Toledo sonrió, compartiendo mis
observaciones, y añadió seguidamente:
-
Nunca
vi a un justiciable tan cínico y seguro de sí mismo. ¿Podéis creer que, cuando
la ira del rey pendía sobre él, al tiempo que le pidió autorización para
retirarse, reclamó del Consejo de Órdenes algún hábito que lo ennobleciese, y
hasta llegó a alegar en su favor que era hijo natural del difunto Rui Silva[48]?
-
Semejante
disparate parece que no podrá conseguirlo -comenté-, pero está por ver si logra
otros mayores, en lo atinente a la acción de la justicia, en lo que el rey ha
de tener la palabra.
-
Así
es -corroboró Toledo-. Dicen que todos los caminos llevan a Roma, pero en el
caso de Pérez, todos ellos llevan al Real Alcázar, y bien que se echa de ver.
¡Qué buenos tiempos los de Valladolid, que compartimos vuestra merced y yo,
cuando administrábamos justicia en nombre del rey, pero sin tenerlo tan cerca!

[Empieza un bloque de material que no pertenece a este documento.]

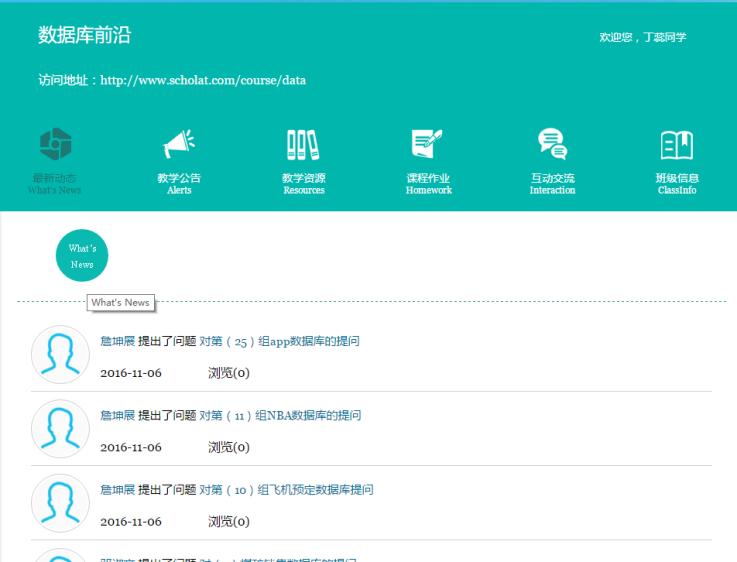Open the 教学公告 Alerts megaphone icon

Al punto, pareció arrepentirse de lo dicho
con tanta sinceridad. Yo hice el signo de poner punto en boca, dándole a
entender que ahorraría cualquier manifestación de lo dicho en términos de
amistad; pero, en el fondo, lo escuchado aquella tarde me confirmó la verdad de
lo que un día había oído a Andrés de Prada: Que el mejor modo de alcanzar la
verdad sobre las muertes de Escobedo y de Don Juan de Austria era el de acechar
el rigor y el alcance de la justicia del rey.
***
Regresé a Valladolid más convencido, si
cabe, que antes de la implicación del rey en la muerte de Escobedo, única
manera de explicar su escandalosa benevolencia para con Antonio Pérez y sus
denodados esfuerzos para adormecer las denuncias de los familiares del difunto
y para que la justicia caminase lo más lenta y ciega posible. Claro que Su
Majestad debía de sentirse confuso, hasta el punto de no dar coherencia ni
racionalidad a sus impulsos. Sus motivos me parecían cada vez más claros:
Estando implicado hasta las cejas en los crímenes de su secretario, no podía
arrojarlo al foso de los leones y correr el riesgo de que Pérez revelase lo
mucho que sabía del rey y de sus temores homicidas. ¡Qué fácil habría resultado
todo si Escobedo, como -tal vez- Don Juan de Austria, hubiese muerto
envenenado, en lugar de tener que estoquearlo en plena calle de Madrid[49]!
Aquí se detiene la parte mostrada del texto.